I will sit here alone tomorrow and wonder what my kids are doing and praying they don’t feel bad but I can’t control what tomorrow brings-all I know is I am a sand castle in the rain. I have lost a considerable amount of weight and my clothes no longer fit and I have the entire airport lost baggage department under my eyes. I know longer find comfort in the thought of going to my rv as there is so much work there as well. I used to get such comfort knowing that I had a place to run to but now I can barely walk and see myself as nothing more than a shadow that fades as the sun rises.

I love someone that I can never be with and have done all I can to push him as far away from me as possible. I am toxic to myself and will not spew poison in his direction, he is a good man, a righteous man who is fallible like all of us. I have wanted to reach out  to him so often but refuse to let myself, he has his own problems and surely needs not mine to add to his load. I love him so much that I have chosen to sacrifice him to protect him, that is what love is to me-loving someone so much that their welfare is more important than my own. I’m sure he thinks I have found someone to fuck but no this is not true but could have easily been accomplished.

I could marry a billionaire and all my worries would go up in smoke just to be replaced by a new set of troubles, I am not one to use others and marriage is a partnership to real and deep to play with. Truth be told I had a huge wedding ring handed to me this week and I handed it back. Bigger is not always better and the first thing that crossed my mind was the fact that Mr.Billionaire and I did not have the same value system. or core beliefs. His idea of a wedding ring was big and gaudy, a show piece, my idea was of a simple gold band, no diamonds.  That is were it all begins with the ring and the value put on the ring tells the tale of the person giving it.

I sat in jail thinking about him and wishing he were still in my life for no other reason then to hold me. They wanted to see me cry, the cops get off on shit like that but no tears were going to stain my face in front of them. In fact, I didn’t shed a tear as I know this is all meant to be for some reason. I have to look at it as a cleansing and quit fighting my demons, instead opening the door and letting them fly out, no pushing them out. I have to eliminate the past to make room for the future, which hopefully awaits me with some amount of happiness.

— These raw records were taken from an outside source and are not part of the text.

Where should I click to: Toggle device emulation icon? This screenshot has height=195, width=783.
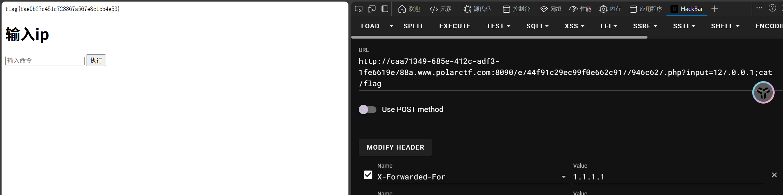372,9
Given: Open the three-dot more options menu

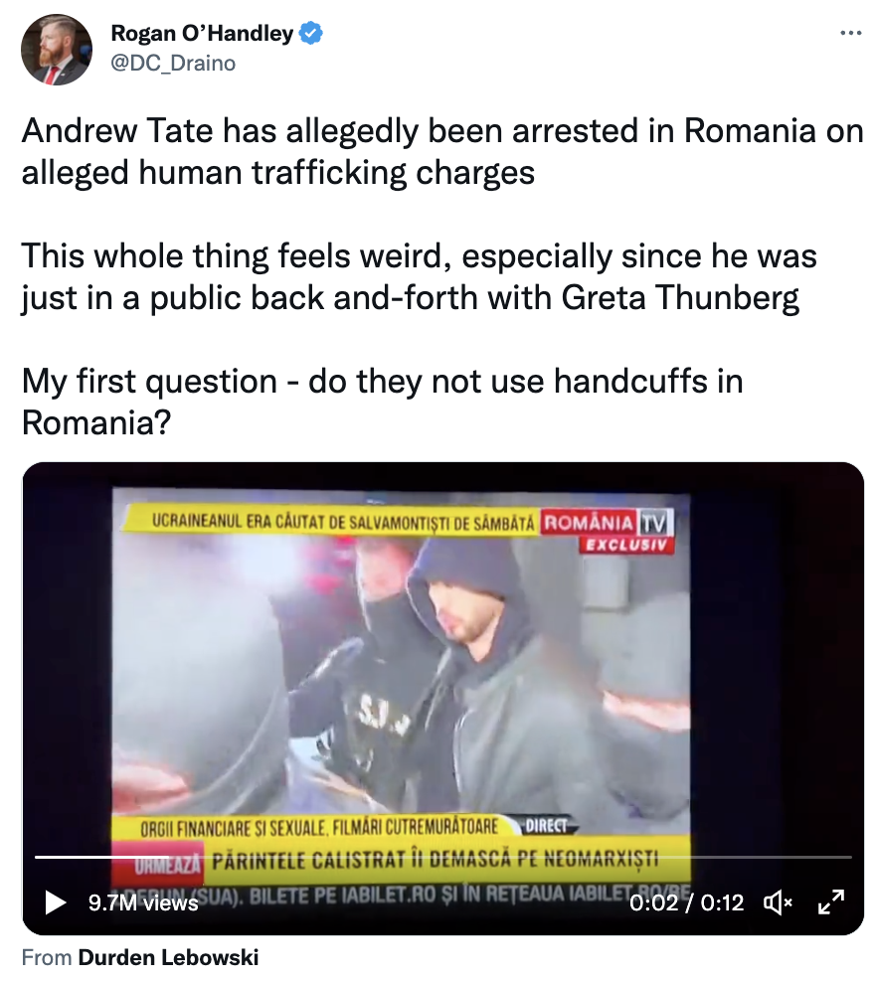Looking at the screenshot, I should pyautogui.click(x=851, y=32).
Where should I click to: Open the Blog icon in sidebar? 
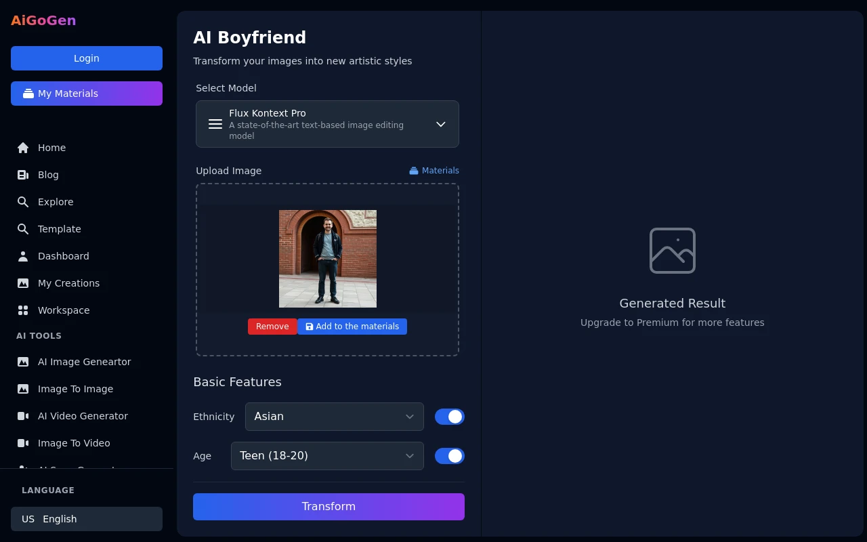(x=23, y=175)
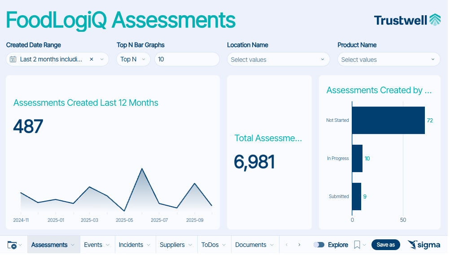The image size is (450, 255).
Task: Click the Sigma logo
Action: tap(424, 245)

There has been only one man that I have ever loved, truly, deeply loved and I have never met him nor will, his voice soothes my aching soul, his words are comforting but I no longer hear either as I have shut him out. I cannot be a side kick fuck for anyone, I just cannot and no matter how much I love this man he is married and I have no choice but to let go. I don’t know if he knows how much I really love him but it is true, I have undying love for him.

I used to google him a dozen times a day but have stopped as it makes me crazy, I look at his pictures and pray that he his happy and has peace. I go to sleep with him on my mind and wake up with him there. I haven’t given up hope, you have it first and I do not, I no longer sit and wait for something that will never happen and I no longer dream. My dreams have given way to nightmares that make me cry out in the night, only to awake in a bed of sweat. I will leave this house with nothing more then my clothes and a rhubarb plant I planted years ago-I want nothing else. I will never find a man that finds the simplest of pleasures to be the greatest in life and I will never find a rainbow of flowers at my door.

He is fortunate that I have not touched him with my toxicity and I will keep it that way as he will forever be married and I will forever be alone.